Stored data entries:
══════════
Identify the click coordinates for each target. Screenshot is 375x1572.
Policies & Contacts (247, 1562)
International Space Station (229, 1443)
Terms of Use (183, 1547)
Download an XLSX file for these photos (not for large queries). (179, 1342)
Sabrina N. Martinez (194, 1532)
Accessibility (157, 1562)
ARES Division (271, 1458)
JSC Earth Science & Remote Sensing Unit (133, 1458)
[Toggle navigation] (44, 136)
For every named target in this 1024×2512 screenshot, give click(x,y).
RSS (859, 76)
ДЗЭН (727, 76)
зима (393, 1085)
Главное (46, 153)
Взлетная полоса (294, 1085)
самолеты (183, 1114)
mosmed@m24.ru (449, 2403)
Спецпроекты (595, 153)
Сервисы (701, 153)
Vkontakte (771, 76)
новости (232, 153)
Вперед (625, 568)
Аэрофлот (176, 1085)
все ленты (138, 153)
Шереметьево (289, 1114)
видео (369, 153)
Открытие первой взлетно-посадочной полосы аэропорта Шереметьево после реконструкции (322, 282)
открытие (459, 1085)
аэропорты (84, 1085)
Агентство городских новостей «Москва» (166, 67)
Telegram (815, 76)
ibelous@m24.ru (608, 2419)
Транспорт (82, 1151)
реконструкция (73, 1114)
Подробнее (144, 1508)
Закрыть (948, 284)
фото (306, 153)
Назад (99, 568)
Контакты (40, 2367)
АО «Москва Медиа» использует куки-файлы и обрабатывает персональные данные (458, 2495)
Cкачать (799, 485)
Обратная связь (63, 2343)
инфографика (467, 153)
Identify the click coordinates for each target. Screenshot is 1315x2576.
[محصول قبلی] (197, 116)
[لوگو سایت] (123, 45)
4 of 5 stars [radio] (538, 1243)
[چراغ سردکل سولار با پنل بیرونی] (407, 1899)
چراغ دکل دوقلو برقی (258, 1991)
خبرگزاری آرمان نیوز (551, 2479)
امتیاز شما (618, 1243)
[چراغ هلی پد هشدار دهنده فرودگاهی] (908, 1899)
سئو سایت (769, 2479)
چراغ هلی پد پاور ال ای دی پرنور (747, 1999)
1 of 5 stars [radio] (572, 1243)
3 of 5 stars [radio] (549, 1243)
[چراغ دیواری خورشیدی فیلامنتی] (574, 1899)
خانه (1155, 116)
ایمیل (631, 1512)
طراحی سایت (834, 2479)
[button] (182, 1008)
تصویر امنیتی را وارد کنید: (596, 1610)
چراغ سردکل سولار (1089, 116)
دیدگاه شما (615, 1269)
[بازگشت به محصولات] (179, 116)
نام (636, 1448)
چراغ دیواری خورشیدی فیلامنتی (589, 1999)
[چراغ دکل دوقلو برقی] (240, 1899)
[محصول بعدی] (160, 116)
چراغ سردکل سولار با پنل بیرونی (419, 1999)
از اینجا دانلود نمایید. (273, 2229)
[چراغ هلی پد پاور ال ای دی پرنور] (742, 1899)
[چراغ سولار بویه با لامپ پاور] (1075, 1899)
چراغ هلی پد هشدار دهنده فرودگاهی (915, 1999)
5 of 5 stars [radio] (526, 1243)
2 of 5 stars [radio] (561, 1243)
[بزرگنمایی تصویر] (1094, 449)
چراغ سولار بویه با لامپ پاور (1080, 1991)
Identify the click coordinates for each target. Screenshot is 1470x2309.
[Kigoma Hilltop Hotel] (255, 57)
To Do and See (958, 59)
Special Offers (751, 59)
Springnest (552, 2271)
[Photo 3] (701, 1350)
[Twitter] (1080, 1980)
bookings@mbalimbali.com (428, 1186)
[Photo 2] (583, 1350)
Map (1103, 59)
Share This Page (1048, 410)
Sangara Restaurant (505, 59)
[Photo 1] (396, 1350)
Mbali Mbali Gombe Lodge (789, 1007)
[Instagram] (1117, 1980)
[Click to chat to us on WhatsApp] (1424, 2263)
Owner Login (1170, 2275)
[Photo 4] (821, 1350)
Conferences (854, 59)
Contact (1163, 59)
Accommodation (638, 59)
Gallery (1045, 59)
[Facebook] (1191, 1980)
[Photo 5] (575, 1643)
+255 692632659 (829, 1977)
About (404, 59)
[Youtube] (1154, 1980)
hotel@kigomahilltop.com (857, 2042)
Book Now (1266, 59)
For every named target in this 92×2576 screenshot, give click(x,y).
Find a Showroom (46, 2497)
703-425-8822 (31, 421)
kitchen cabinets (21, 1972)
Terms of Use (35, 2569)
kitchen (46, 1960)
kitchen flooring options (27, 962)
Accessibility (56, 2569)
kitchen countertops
══════════
Retype exactly the lines from the start of the entries through the one with "самолеты (183, 1114)"; include both ends.

Exercise answer:
Identify the click coordinates for each target. Screenshot is 375x1572.
Policies & Contacts (247, 1562)
International Space Station (229, 1443)
Terms of Use (183, 1547)
Download an XLSX file for these photos (not for large queries). (179, 1342)
Sabrina N. Martinez (194, 1532)
Accessibility (157, 1562)
ARES Division (271, 1458)
JSC Earth Science & Remote Sensing Unit (133, 1458)
[Toggle navigation] (44, 136)
For every named target in this 1024×2512 screenshot, give click(x,y).
RSS (859, 76)
ДЗЭН (727, 76)
зима (393, 1085)
Главное (46, 153)
Взлетная полоса (294, 1085)
самолеты (183, 1114)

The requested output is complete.